** Consigne **
D'après l'article sur l'agitation au Xinjiang, combien de milliardaires la Chine comptait-elle en 2008 ?

** Texte source **
——————
World Socialist Web Site www.wsws.org

WSWS : Nouvelles et analyses : Asie

L’agitation au Xinjiang révèle la fragilité de l’Etat chinois

Par John Chan
16 juillet 2009

Retour | Ecrivez à l'auteur

Les protestations du 5 juillet des travailleurs et des étudiants ouïgours au Xinjiang et la brutale réaction militaire du gouvernement chinois ont révélé qu’à l’approche des célébrations du 60e anniversaire de la révolution de 1949, les fondations même d’une Chine unifiée comptant 1,3 milliard de personnes, 56 nationalités ethniques et de nombreuses différentes langues sont remises en question.

Les promesses de la révolution chinoise de construire un pays socialiste fondé sur l’égalité de la propriété commune des moyens de production unifiant ainsi les masses de travailleurs et de paysans de tous horizons ethniques se sont depuis longtemps évanouies.

La violence de la police militaire ainsi que la violence communautaire qui ont coûté la semaine dernière des centaines de vies à Urumqi ont souligné les divisions évidentes causées par la distribution inégale de la richesse sociale et qui existent entre les classes, les groupes ethniques et les régions géopolitiques de par la Chine. Dans le même temps, le déploiement à Urumqi et dans d’autres villes du Xinjiang de troupes lourdement armées a une fois de plus montré comment on impose l’exploitation capitaliste.

Aucun dirigeant mondial n’a ouvertement dénoncé la répression militaire commise au Xinjiang par la direction du Parti communiste chinois (CCP), à part le premier ministre turc, Tayyip Erdogan, qui a déclaré, dans le but d’en appeler au nationalisme pan-turquiste de la scène domestique que c’était « une sorte de génocide » des Ouïgours qui parlent la langue ouïgoure.

En effet, les gouvernements de l’impérialisme mondial ne savent que trop bien que des violents conflits sociaux et ethniques sont inévitables dans un Etat où les travailleurs gagent en moyenne des salaires horaires ne dépassant pas 20 centimes de dollars américains de l’heure alors que dans le même temps, le pays dispose du deuxième groupe de milliardaires (101 en 2008) le plus important du monde après les Etats-Unis.
——————
** Enregistrements fournis **
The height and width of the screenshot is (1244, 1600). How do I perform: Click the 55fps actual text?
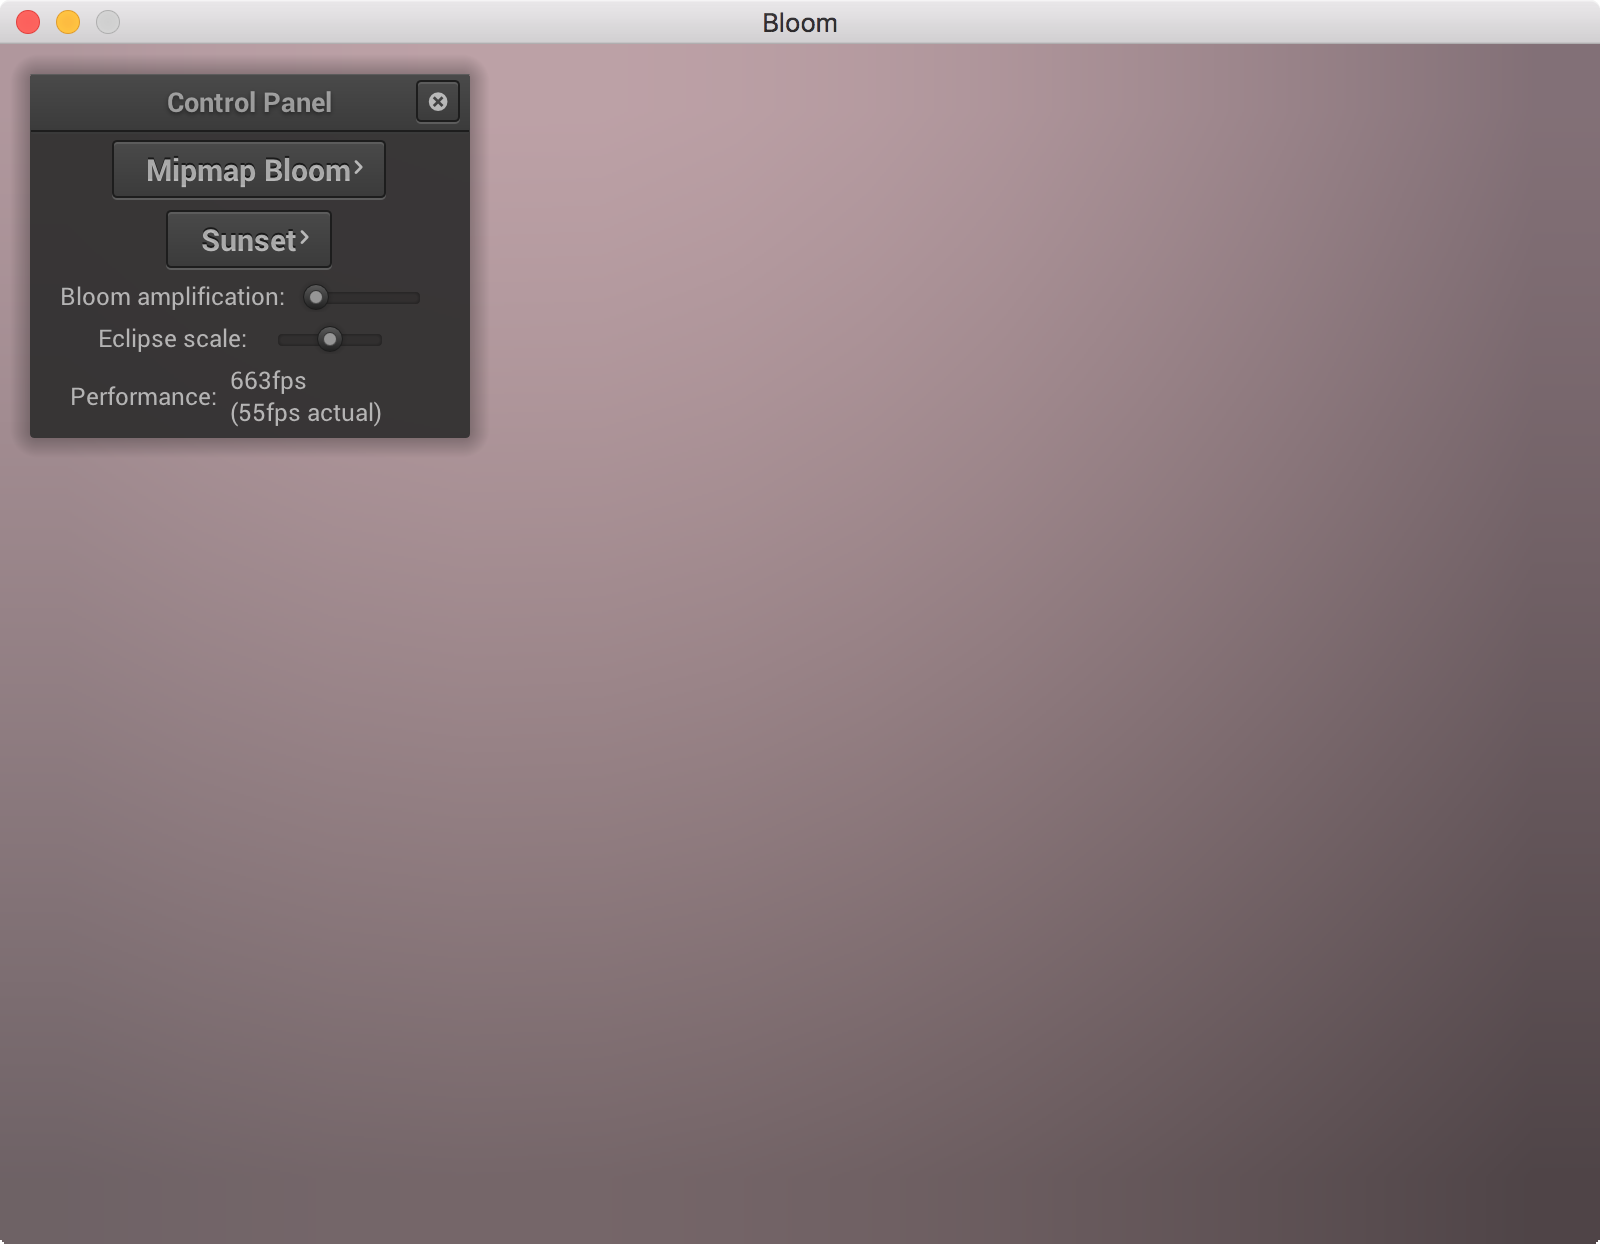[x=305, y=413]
——————
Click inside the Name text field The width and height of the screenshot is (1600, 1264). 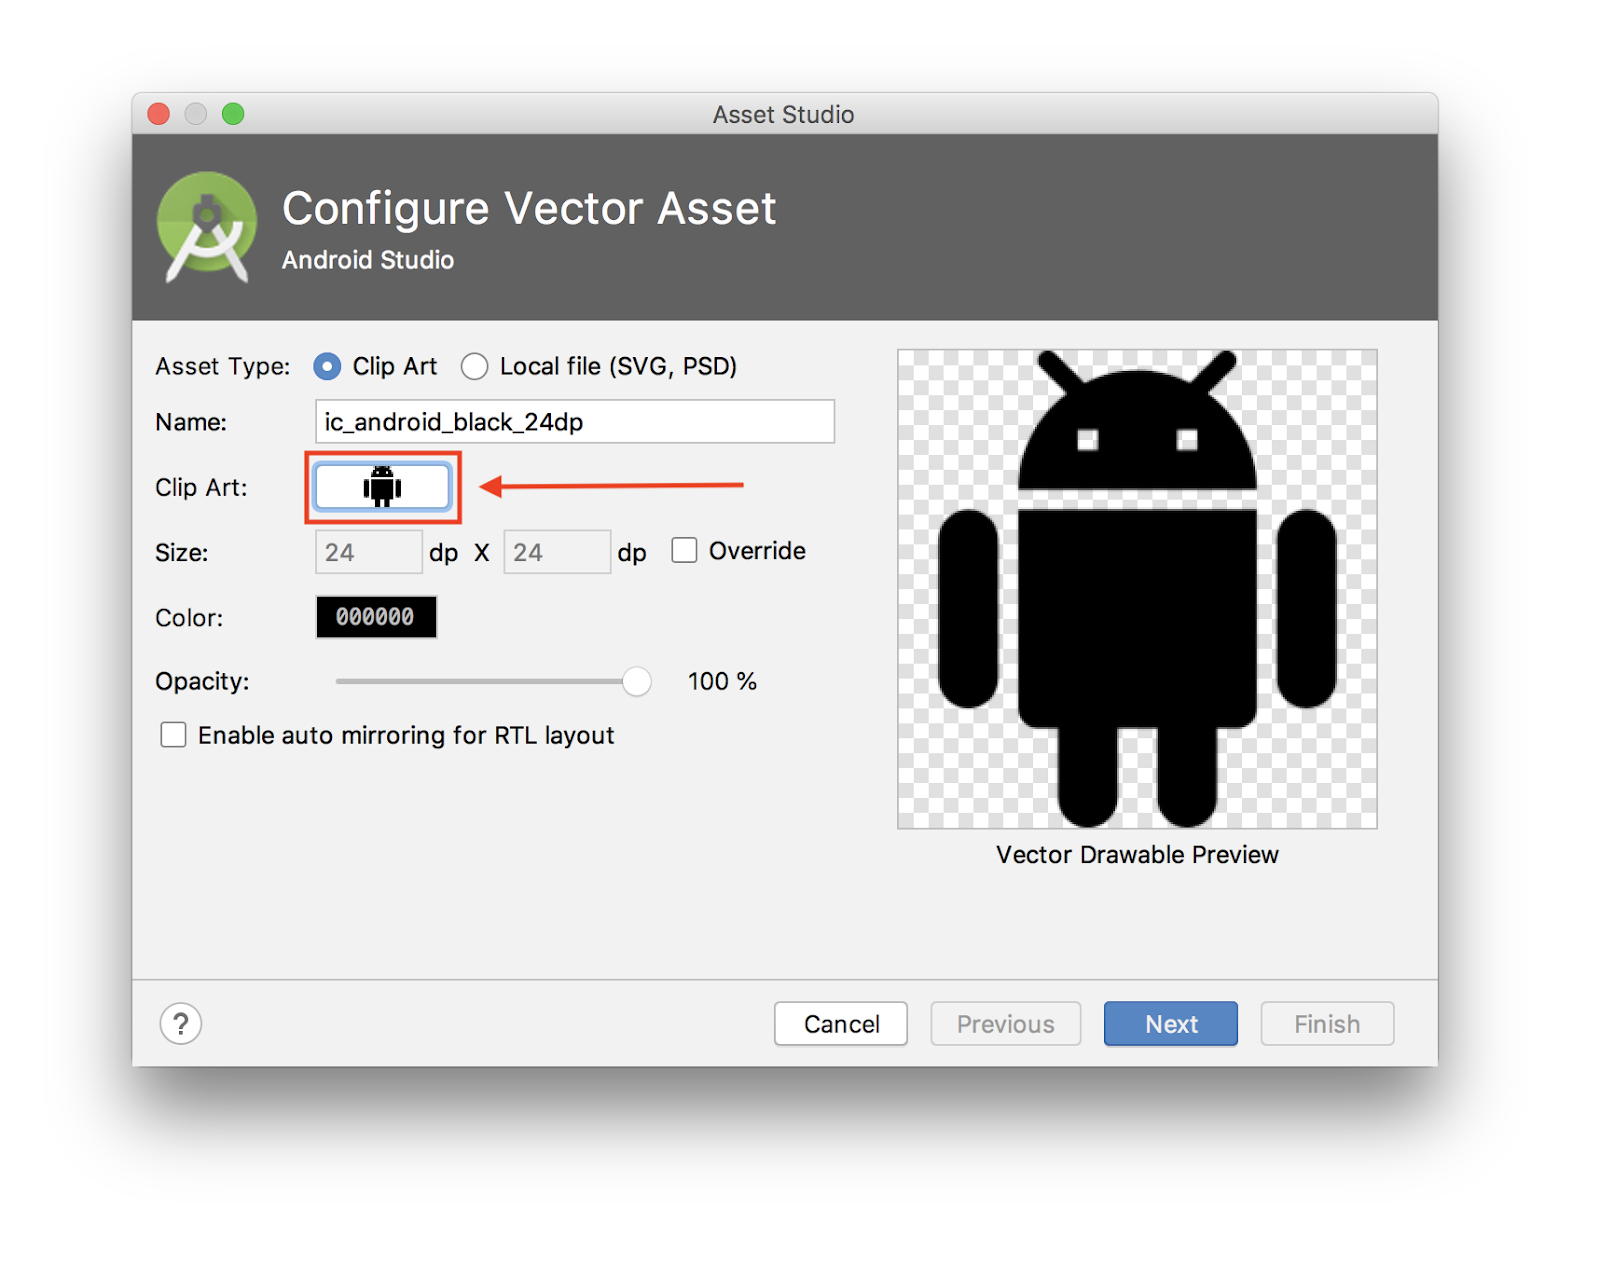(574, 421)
——————
** Résultat de l'exercice **
La Chine comptait 101 milliardaires en 2008.